Exercise details: Report how many lines of the material below contain the string "Where", matching case exactly, and give only that number.

begin Material provided

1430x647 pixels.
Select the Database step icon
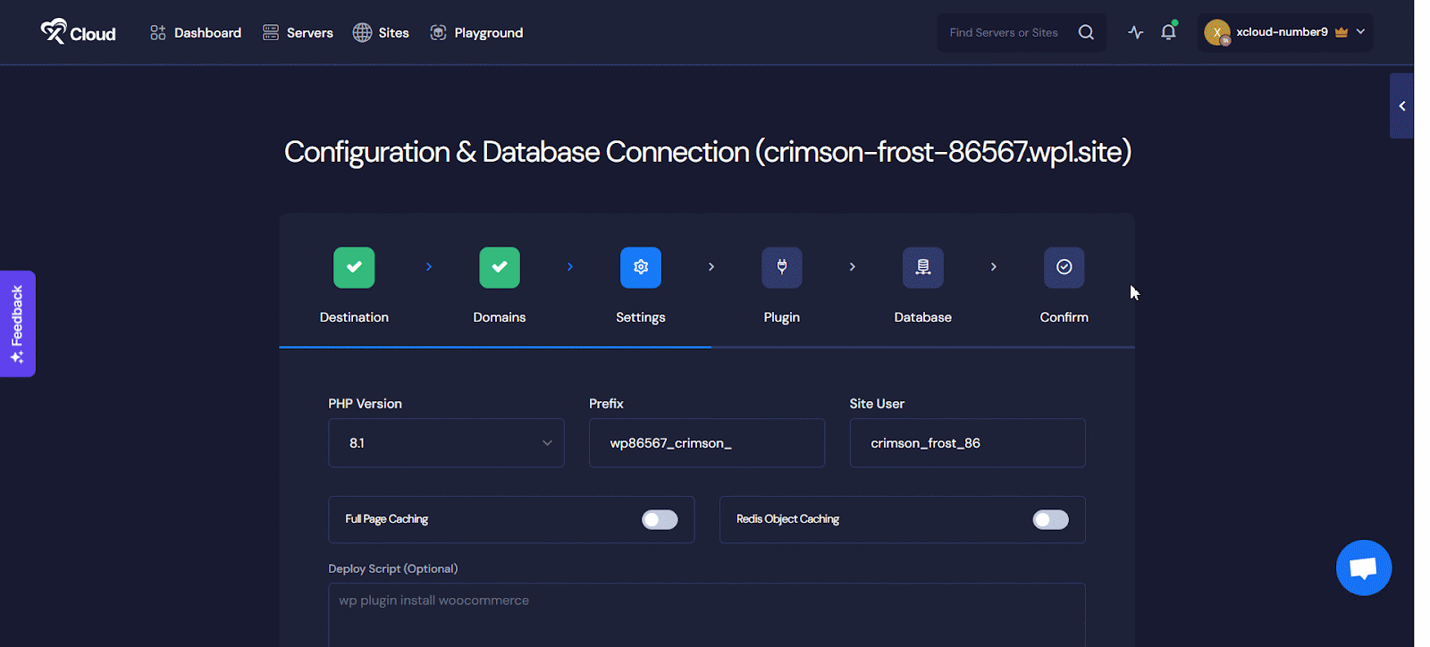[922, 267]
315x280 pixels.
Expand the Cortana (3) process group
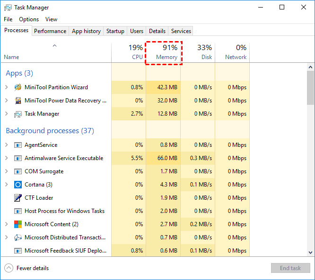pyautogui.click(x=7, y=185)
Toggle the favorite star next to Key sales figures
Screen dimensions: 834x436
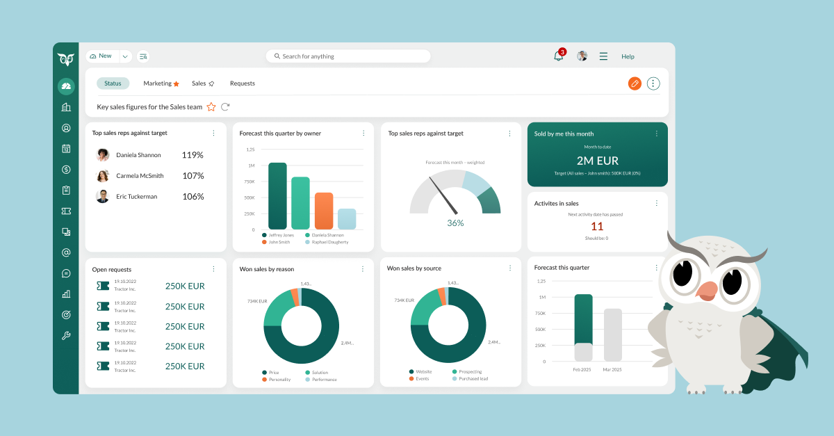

end Material provided
begin Material provided

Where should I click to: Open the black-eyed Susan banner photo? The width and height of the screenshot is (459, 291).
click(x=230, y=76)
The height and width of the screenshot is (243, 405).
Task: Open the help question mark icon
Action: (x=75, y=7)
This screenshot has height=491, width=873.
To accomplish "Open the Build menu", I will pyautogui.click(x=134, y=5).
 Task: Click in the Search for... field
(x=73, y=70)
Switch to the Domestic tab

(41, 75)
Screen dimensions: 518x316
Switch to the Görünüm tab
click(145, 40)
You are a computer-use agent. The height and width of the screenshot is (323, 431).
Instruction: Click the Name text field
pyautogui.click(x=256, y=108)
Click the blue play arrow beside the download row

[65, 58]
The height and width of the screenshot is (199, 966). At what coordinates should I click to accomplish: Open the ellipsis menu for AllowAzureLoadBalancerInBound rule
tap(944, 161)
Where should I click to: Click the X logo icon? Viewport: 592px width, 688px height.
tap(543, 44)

end Material provided

Right answer: 2